Forging is a manufacturing process that involves the use of local compressive forces to shape metal. Hit with a hammer (usually an electric hammer) or a mold. Forging is usually classified according to the temperature at which it is performed: cold forging (a kind of cold working), warm forging or hot forging (a kind of hot working). For the latter two, the metal is usually heated during forging. The weight of forged parts ranges from less than one kilogram to hundreds of metric tons. Since the industrial revolution, forged parts have been widely used in machinery and machinery requiring high strength; such forgings usually require further processing (such as machining) to make finished products. Today, forging has become a major industry in the world.
The following knowledge points are listed below:
What is forging?
Advantages of forging parts
Application of forging parts
Forging is one of the oldest known metal processing techniques. Traditionally, forging was performed by blacksmiths using hammers and anvils, although the introduction of hydraulic power into the production and processing of iron in the 12th century allowed the use of large jumping hammers or power hammers, thereby increasing the amount and size of iron.
Advantages of open die forging:
Opportunities to reduce gaps
Better fatigue resistance
Continuous Valley Logistics
Finer particle size
Better reaction to heat treatment
Mechanical properties, ductility and impact resistance, higher reliability
These forging parts are impact resistant, wear-resistant, maintain strength at high temperatures, and are capable of withstanding rapid heating and cooling cycles.
The strength, reliability and economy of forged parts make them ideal for important automotive and truck applications. Forgings usually appear at impact and stress points, such as axles, kingpins, axles and axles, torsion bars, ball studs, idler arms, steering arms and steering arms. Another common application for powertrains is the forging of connecting rods, drive shafts and gears, differentials, drive shafts, clutch hubs and universal joints. Although usually forged from carbon steel or alloy steel, other materials (such as aluminum and micro alloy steel) have also made great progress in forging automotive and truck applications.
Strength, toughness and economy are also important in farm tools. In addition to engine and gearbox components, key forgings subject to impact and fatigue also include gears, shafts, levers and main shafts, connecting rod ends, harrow teeth and cultivator shafts.

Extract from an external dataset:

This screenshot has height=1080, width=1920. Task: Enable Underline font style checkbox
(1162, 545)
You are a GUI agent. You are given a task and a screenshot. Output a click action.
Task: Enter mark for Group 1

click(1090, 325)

Because forgings have excellent mechanical properties and no porosity, forgings are usually associated with high pressure applications in the valve and pipe industry. Corrosion and heat resistant materials are used for flanges, valve bodies and stems, tees, elbow reducers, saddles and other accessories. Oilfield applications include rock drill bits, drilling hardware, and high-pressure valves and accessories.
Forging has traditionally been a mark of the quality of hand tools and hardware. Pliers, hammers, sledges, wrenches and gardening tools, as well as wire rope clamps, sockets, hooks, turnbuckles and eye bolts are common examples. Surgical and dental instruments are also often forged. Special hardware for power transmission and distribution lines, such as base covers, suspension clamps, sockets and brackets, are usually forged to improve strength, reliability and corrosion resistance.
Off-road equipment/rail strength, toughness, workability and economy are the reasons for the many uses of forging in off-highway and heavy construction equipment, mining equipment, and material handling applications. In addition to engine and gearbox parts, forgings are also used for various gears, sprockets, levers, shafts, spindles, ball joints, hubs, rollers, forks, axle beams, bearing seats and connecting rods.
Large forgings often appear in industrial equipment and machinery used in steel, textile, paper, power generation and transmission, chemical and refining industries. Typical forging configurations include rods, blanks, blocks, connecting rods, cylinders, discs, elbows, rings, T-shapes, shafts and sleeves.
From rifle triggers to nuclear submarine drive shafts, forged parts can be found in almost all defense tools. Heavy tanks, missiles, armored personnel carriers, artillery shells and other heavy artillery are common applications of forged parts related to national defense.
The high strength-to-weight ratio and structural reliability can beneficially affect the performance, range and payload capacity of the aircraft. The forgings are made of various iron, non-ferrous and special alloy materials and are widely used in commercial aircraft, helicopters, piston engine aircraft, military aircraft and spacecraft. The versatility of the size, shape and performance of the forgings makes them ideal parts. Some examples include bulkheads, wing roots and spars, hinges, engine supports, brackets, beams, axles, undercarriage cylinders and struts, wheels, and Movable seat and disc and clasp. In jet turbine engines, iron-based, nickel-based and cobalt-based superalloys are forged into components such as disks, blades, vanes, couplings, manifolds, rings, chambers, and shafts.